4. Adopt Best Practices for Compliant Billing Under Scrutiny
Given the heightened attention from lawmakers, now is the time to tighten compliance. Follow these steps:
- Use the official CPT code set correctly – Always reference the most current year’s codes and follow the AMA’s instructions. Avoid reliance on outdated software or cheat sheets.
- Implement a pre-bill review process – Have a certified coder or auditor review claims before submission to catch errors.
- Leverage electronic health record (EHR) templates – Ensure templates map to specific CPT codes and include required documentation elements (e.g., history, exam, medical decision-making).
- Stay updated on regulatory changes – Sign up for CMS email updates and attend webinars from the AMA or AAPC on coding changes.
- Cooperate with oversight requests – If approached by CMS or the OIG, provide documentation promptly. Maintaining a compliance plan can demonstrate good faith.
Common Mistakes to Avoid
Even well-intentioned providers can slip. Here are frequent pitfalls:
- Ignoring CMS’s National Correct Coding Initiative (NCCI) edits: These edits prevent bundling violations. Failing to check them leads to claim denials and potential fraud flags.
- Over-reliance on EHR-generated codes: Many EHRs auto-suggest codes based on checkbox clicks, which may not reflect actual medical decision-making. Always verify.
- Lack of documentation for high-level E/M codes: Using a level 5 visit code (e.g., 99285 for emergency visits) without fully documented history, exam, and MDM is a top audit target.
- Using codes outside the AMA’s intended purpose: For example, using a surgical code for a non-surgical procedure simply because it reimburses better.

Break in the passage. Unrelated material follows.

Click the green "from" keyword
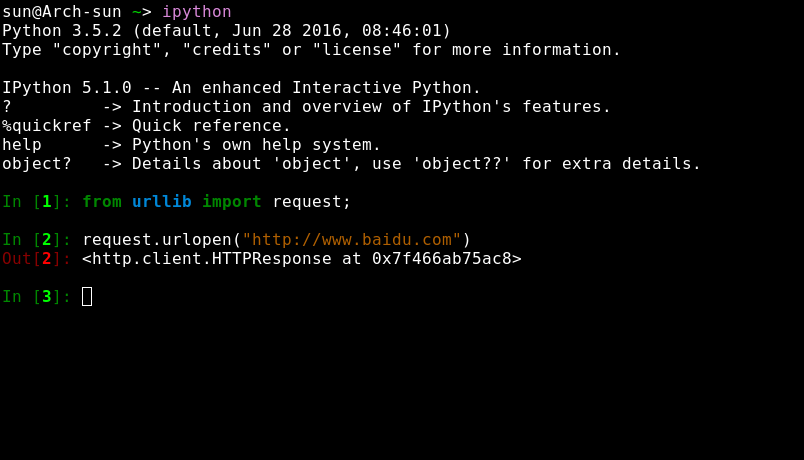 pos(101,201)
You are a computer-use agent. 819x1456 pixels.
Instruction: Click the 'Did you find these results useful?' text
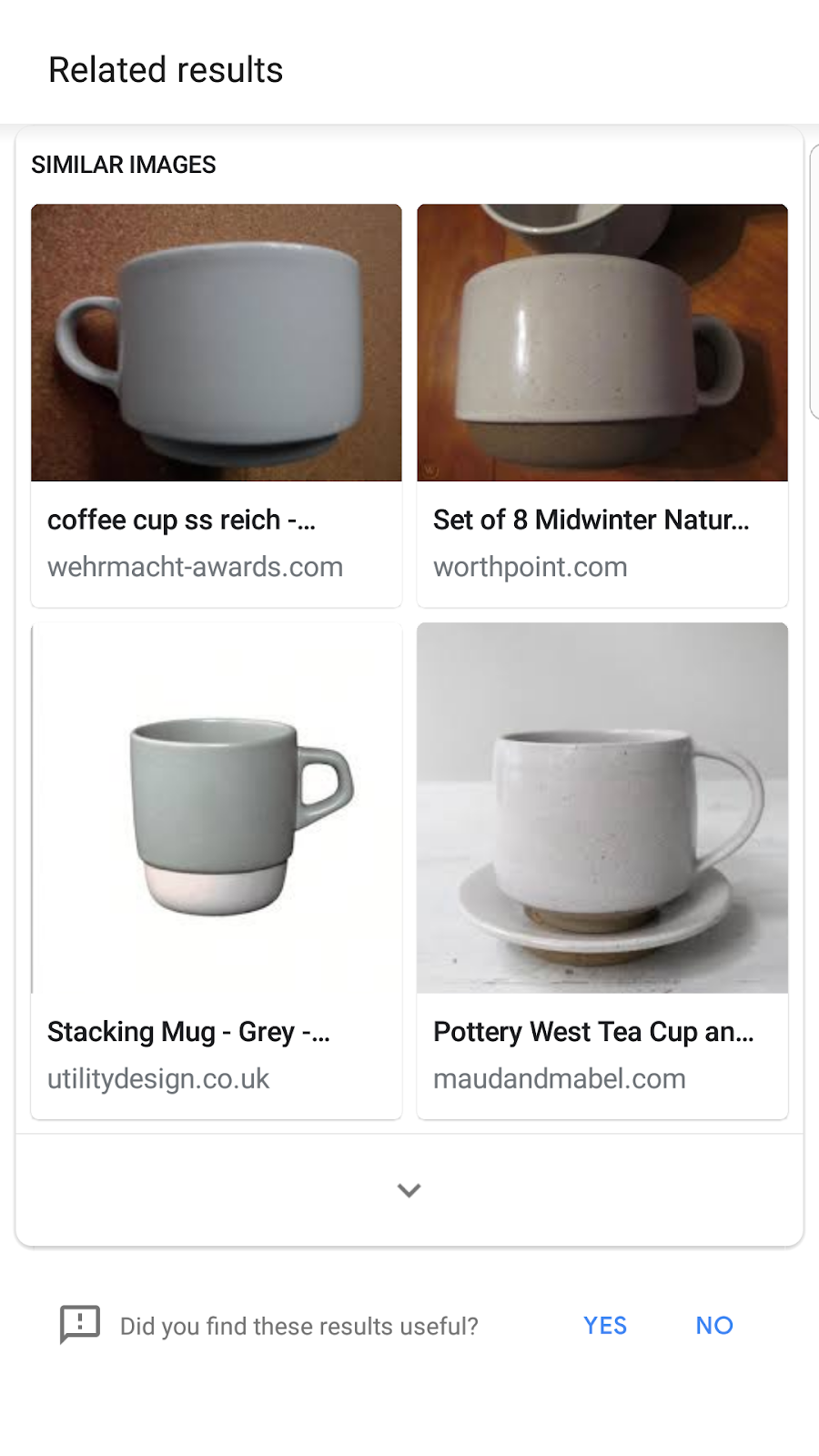pos(298,1326)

- Neglecting to update fee schedules: When CMS updates relative value units (RVUs) or global periods, your charge capture system must reflect these changes to avoid overpayments.
Summary
Rep. James Comer’s call for CMS to review the AMA’s CPT coding system underscores a growing bipartisan concern: that the very tool meant to standardize billing may also enable fraud due to its complexity. For healthcare providers, this means the pressure to ensure accurate coding has never been higher. This guide has walked you through the origins of CPT codes, CMS oversight, common fraud schemes, and best practices for compliance. By understanding the political and regulatory landscape, and by implementing rigorous internal controls, you can protect your practice from audits and accusations. Ultimately, the goal is to bill correctly, get paid fairly, and contribute to a system that minimizes waste—aligning with both fiscal responsibility and quality patient care.